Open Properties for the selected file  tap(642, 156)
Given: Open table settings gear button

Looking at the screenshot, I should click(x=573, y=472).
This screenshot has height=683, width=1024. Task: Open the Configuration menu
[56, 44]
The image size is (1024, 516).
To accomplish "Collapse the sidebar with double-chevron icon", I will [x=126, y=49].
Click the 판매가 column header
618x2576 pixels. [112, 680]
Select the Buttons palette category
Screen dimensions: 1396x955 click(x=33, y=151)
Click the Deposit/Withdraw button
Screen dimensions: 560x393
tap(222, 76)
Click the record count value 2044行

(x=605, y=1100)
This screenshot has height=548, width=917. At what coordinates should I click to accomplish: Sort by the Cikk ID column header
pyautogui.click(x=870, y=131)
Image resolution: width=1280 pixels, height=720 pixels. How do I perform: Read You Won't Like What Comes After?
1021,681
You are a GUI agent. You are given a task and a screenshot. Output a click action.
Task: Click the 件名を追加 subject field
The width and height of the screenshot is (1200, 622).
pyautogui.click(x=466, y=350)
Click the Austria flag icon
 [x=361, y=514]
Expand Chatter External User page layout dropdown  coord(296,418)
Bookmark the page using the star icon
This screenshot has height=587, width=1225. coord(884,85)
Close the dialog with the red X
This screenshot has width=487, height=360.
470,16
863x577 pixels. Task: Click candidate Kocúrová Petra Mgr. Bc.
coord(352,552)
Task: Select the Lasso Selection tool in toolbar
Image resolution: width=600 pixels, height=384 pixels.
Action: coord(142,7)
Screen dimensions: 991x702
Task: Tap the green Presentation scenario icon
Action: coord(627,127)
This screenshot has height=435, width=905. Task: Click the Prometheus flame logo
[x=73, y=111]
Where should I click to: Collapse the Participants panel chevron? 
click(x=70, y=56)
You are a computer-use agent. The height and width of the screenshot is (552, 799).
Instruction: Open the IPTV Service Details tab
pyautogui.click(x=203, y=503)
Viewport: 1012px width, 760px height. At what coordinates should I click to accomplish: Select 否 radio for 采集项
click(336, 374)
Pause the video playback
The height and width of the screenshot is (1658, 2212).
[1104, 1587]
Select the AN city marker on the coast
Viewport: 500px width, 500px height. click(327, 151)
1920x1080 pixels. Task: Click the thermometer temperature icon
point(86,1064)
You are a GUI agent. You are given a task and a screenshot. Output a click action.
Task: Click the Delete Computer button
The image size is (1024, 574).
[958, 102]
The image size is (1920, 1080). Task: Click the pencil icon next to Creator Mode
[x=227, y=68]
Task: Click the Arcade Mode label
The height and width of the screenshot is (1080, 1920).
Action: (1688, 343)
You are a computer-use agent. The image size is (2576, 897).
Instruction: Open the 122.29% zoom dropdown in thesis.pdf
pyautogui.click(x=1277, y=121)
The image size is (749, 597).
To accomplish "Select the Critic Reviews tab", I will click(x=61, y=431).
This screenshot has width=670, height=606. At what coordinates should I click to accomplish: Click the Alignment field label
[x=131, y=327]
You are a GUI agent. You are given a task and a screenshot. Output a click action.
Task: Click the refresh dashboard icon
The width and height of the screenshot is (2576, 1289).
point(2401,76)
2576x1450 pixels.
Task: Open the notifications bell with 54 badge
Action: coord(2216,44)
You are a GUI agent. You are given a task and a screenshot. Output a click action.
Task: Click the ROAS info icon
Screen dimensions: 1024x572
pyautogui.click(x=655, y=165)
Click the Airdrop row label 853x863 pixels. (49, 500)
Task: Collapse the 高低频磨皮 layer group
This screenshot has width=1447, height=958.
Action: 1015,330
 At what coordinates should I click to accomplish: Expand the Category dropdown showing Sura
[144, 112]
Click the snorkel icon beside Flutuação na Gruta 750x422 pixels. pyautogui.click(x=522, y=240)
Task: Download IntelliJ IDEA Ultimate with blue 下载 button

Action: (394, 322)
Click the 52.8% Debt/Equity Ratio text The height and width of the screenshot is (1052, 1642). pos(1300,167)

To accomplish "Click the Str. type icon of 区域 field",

*-*-*

PROBLEM REQUIREMENTS ::
Rewrite all of the rows above, replacing "Austria flag icon" with "Austrian flag icon" and leaving everything else unchanged.

EXERCISE RESULT ::
Open Properties for the selected file  tap(642, 156)
Given: Open table settings gear button

Looking at the screenshot, I should click(x=573, y=472).
This screenshot has height=683, width=1024. Task: Open the Configuration menu
[56, 44]
The image size is (1024, 516).
To accomplish "Collapse the sidebar with double-chevron icon", I will [x=126, y=49].
Click the 판매가 column header
618x2576 pixels. [112, 680]
Select the Buttons palette category
Screen dimensions: 1396x955 click(x=33, y=151)
Click the Deposit/Withdraw button
Screen dimensions: 560x393
tap(222, 76)
Click the record count value 2044行

(x=605, y=1100)
This screenshot has height=548, width=917. At what coordinates should I click to accomplish: Sort by the Cikk ID column header
pyautogui.click(x=870, y=131)
Image resolution: width=1280 pixels, height=720 pixels. How do I perform: Read You Won't Like What Comes After?
1021,681
You are a GUI agent. You are given a task and a screenshot. Output a click action.
Task: Click the 件名を追加 subject field
The width and height of the screenshot is (1200, 622).
pyautogui.click(x=466, y=350)
Click the Austrian flag icon
 [x=361, y=514]
Expand Chatter External User page layout dropdown  coord(296,418)
Bookmark the page using the star icon
This screenshot has height=587, width=1225. coord(884,85)
Close the dialog with the red X
This screenshot has width=487, height=360.
470,16
863x577 pixels. Task: Click candidate Kocúrová Petra Mgr. Bc.
coord(352,552)
Task: Select the Lasso Selection tool in toolbar
Image resolution: width=600 pixels, height=384 pixels.
Action: coord(142,7)
Screen dimensions: 991x702
Task: Tap the green Presentation scenario icon
Action: coord(627,127)
This screenshot has height=435, width=905. Task: Click the Prometheus flame logo
[x=73, y=111]
Where should I click to: Collapse the Participants panel chevron? 
click(x=70, y=56)
You are a computer-use agent. The height and width of the screenshot is (552, 799).
Instruction: Open the IPTV Service Details tab
pyautogui.click(x=203, y=503)
Viewport: 1012px width, 760px height. At what coordinates should I click to accomplish: Select 否 radio for 采集项
click(336, 374)
Pause the video playback
The height and width of the screenshot is (1658, 2212).
[1104, 1587]
Select the AN city marker on the coast
Viewport: 500px width, 500px height. click(327, 151)
1920x1080 pixels. Task: Click the thermometer temperature icon
point(86,1064)
You are a GUI agent. You are given a task and a screenshot. Output a click action.
Task: Click the Delete Computer button
The image size is (1024, 574).
[958, 102]
The image size is (1920, 1080). Task: Click the pencil icon next to Creator Mode
[x=227, y=68]
Task: Click the Arcade Mode label
The height and width of the screenshot is (1080, 1920).
Action: (1688, 343)
You are a computer-use agent. The image size is (2576, 897).
Instruction: Open the 122.29% zoom dropdown in thesis.pdf
pyautogui.click(x=1277, y=121)
The image size is (749, 597).
To accomplish "Select the Critic Reviews tab", I will click(x=61, y=431).
This screenshot has width=670, height=606. At what coordinates should I click to accomplish: Click the Alignment field label
[x=131, y=327]
You are a GUI agent. You are given a task and a screenshot. Output a click action.
Task: Click the refresh dashboard icon
The width and height of the screenshot is (2576, 1289).
point(2401,76)
2576x1450 pixels.
Task: Open the notifications bell with 54 badge
Action: coord(2216,44)
You are a GUI agent. You are given a task and a screenshot. Output a click action.
Task: Click the ROAS info icon
Screen dimensions: 1024x572
pyautogui.click(x=655, y=165)
Click the Airdrop row label 853x863 pixels. (49, 500)
Task: Collapse the 高低频磨皮 layer group
This screenshot has width=1447, height=958.
Action: 1015,330
 At what coordinates should I click to accomplish: Expand the Category dropdown showing Sura
[144, 112]
Click the snorkel icon beside Flutuação na Gruta 750x422 pixels. pyautogui.click(x=522, y=240)
Task: Download IntelliJ IDEA Ultimate with blue 下载 button

Action: (394, 322)
Click the 52.8% Debt/Equity Ratio text The height and width of the screenshot is (1052, 1642). pos(1300,167)

To accomplish "Click the Str. type icon of 区域 field",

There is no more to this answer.